----- Input rows -----

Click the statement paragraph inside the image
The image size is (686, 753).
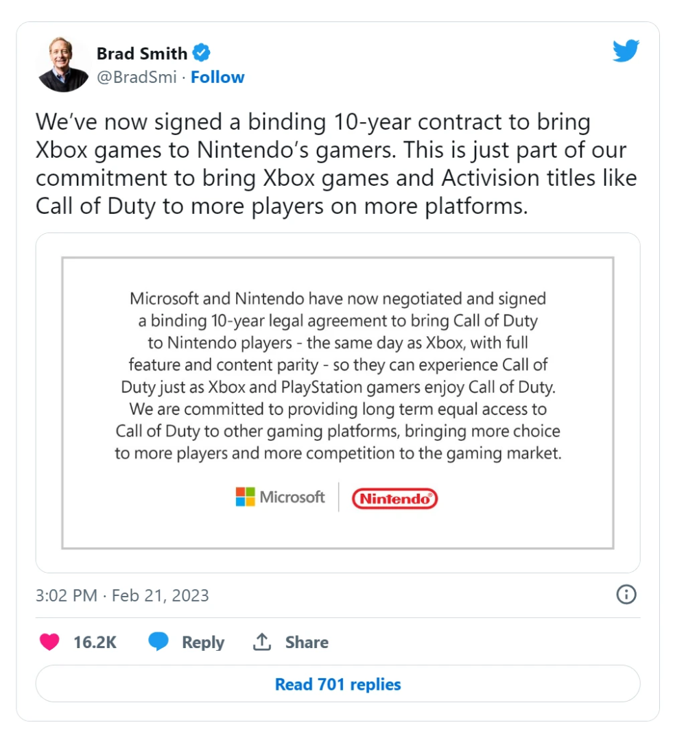tap(338, 376)
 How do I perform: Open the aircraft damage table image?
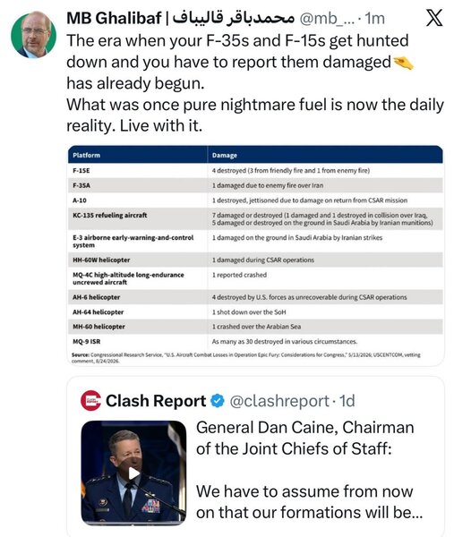click(255, 255)
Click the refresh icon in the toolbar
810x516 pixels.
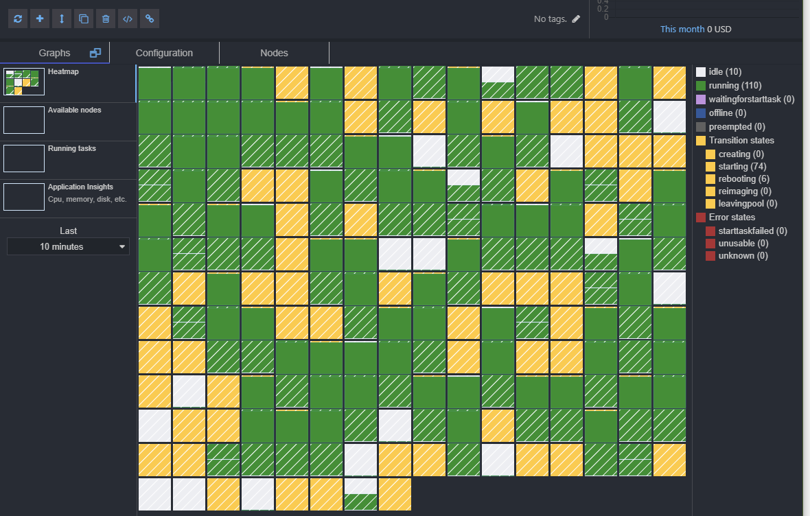[17, 19]
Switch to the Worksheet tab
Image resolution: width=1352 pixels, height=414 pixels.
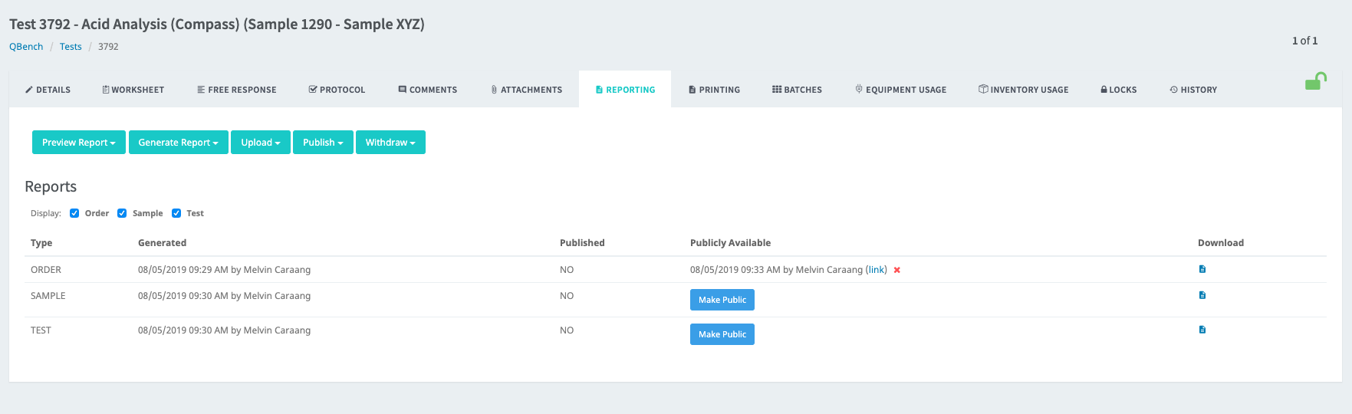(133, 90)
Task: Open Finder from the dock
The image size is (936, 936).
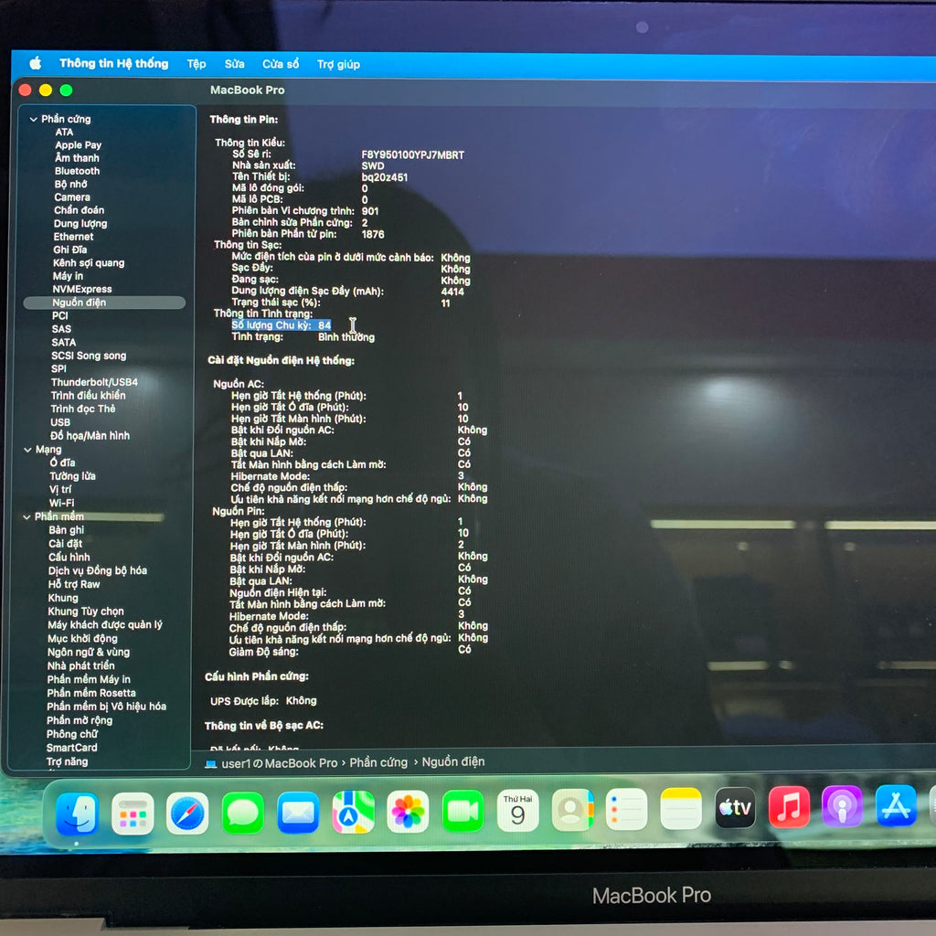Action: [x=77, y=814]
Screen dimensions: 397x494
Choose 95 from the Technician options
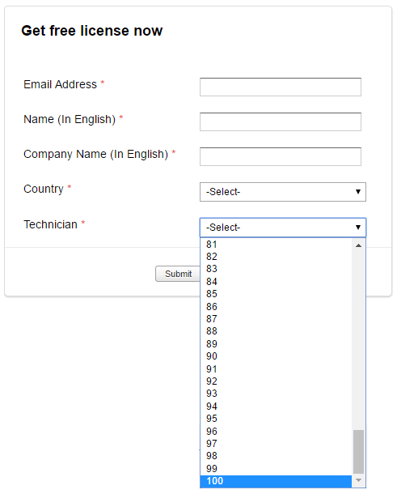click(x=276, y=419)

-----

[Task objective] Quote all of the entries above line for line, leaving out the pictures.

[Result]
Click the statement paragraph inside the image
The image size is (686, 753).
tap(338, 376)
 How do I perform: Open the aircraft damage table image?
click(255, 255)
Click the refresh icon in the toolbar
810x516 pixels.
[17, 19]
Switch to the Worksheet tab
Image resolution: width=1352 pixels, height=414 pixels.
(133, 90)
Task: Open Finder from the dock
The image size is (936, 936).
Action: [x=77, y=814]
Screen dimensions: 397x494
Choose 95 from the Technician options
click(x=276, y=419)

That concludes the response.